▶ **Brief**: Using the records underneath, tally the lines where the word "dimensions" appears and please give only the count.

****************************************

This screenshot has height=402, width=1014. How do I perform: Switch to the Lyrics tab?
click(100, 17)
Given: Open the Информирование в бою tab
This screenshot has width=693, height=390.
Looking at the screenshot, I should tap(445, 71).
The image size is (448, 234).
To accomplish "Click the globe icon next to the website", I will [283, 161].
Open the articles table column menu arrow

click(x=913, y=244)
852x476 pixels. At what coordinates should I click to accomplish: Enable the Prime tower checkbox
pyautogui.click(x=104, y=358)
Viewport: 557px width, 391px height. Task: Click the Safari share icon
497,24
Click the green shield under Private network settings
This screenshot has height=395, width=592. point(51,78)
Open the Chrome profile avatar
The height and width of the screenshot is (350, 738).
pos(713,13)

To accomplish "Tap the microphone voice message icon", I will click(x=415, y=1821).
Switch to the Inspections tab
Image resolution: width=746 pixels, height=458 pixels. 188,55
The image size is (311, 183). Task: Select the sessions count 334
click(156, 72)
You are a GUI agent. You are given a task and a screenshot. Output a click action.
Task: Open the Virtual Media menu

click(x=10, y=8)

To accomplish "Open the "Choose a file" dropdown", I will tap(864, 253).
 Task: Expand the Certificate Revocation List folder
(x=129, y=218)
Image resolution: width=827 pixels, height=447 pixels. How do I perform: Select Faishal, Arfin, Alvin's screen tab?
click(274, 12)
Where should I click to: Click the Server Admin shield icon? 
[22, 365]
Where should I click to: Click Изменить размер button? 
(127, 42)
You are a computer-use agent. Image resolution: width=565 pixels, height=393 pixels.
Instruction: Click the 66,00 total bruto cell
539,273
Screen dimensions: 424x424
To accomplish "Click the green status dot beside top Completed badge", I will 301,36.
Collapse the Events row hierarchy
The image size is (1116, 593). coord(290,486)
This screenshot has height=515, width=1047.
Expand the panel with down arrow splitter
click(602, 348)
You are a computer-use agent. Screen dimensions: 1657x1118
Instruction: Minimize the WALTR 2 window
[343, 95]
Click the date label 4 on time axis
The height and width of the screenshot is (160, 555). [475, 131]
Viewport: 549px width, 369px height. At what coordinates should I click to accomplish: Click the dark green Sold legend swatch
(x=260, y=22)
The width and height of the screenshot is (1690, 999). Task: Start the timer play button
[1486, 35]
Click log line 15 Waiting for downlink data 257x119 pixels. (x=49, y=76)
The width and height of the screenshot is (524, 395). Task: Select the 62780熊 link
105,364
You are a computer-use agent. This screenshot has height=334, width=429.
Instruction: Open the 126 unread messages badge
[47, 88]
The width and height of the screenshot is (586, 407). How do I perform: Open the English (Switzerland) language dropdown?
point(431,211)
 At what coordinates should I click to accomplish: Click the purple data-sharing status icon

****************************************

▶ **Task result**: 2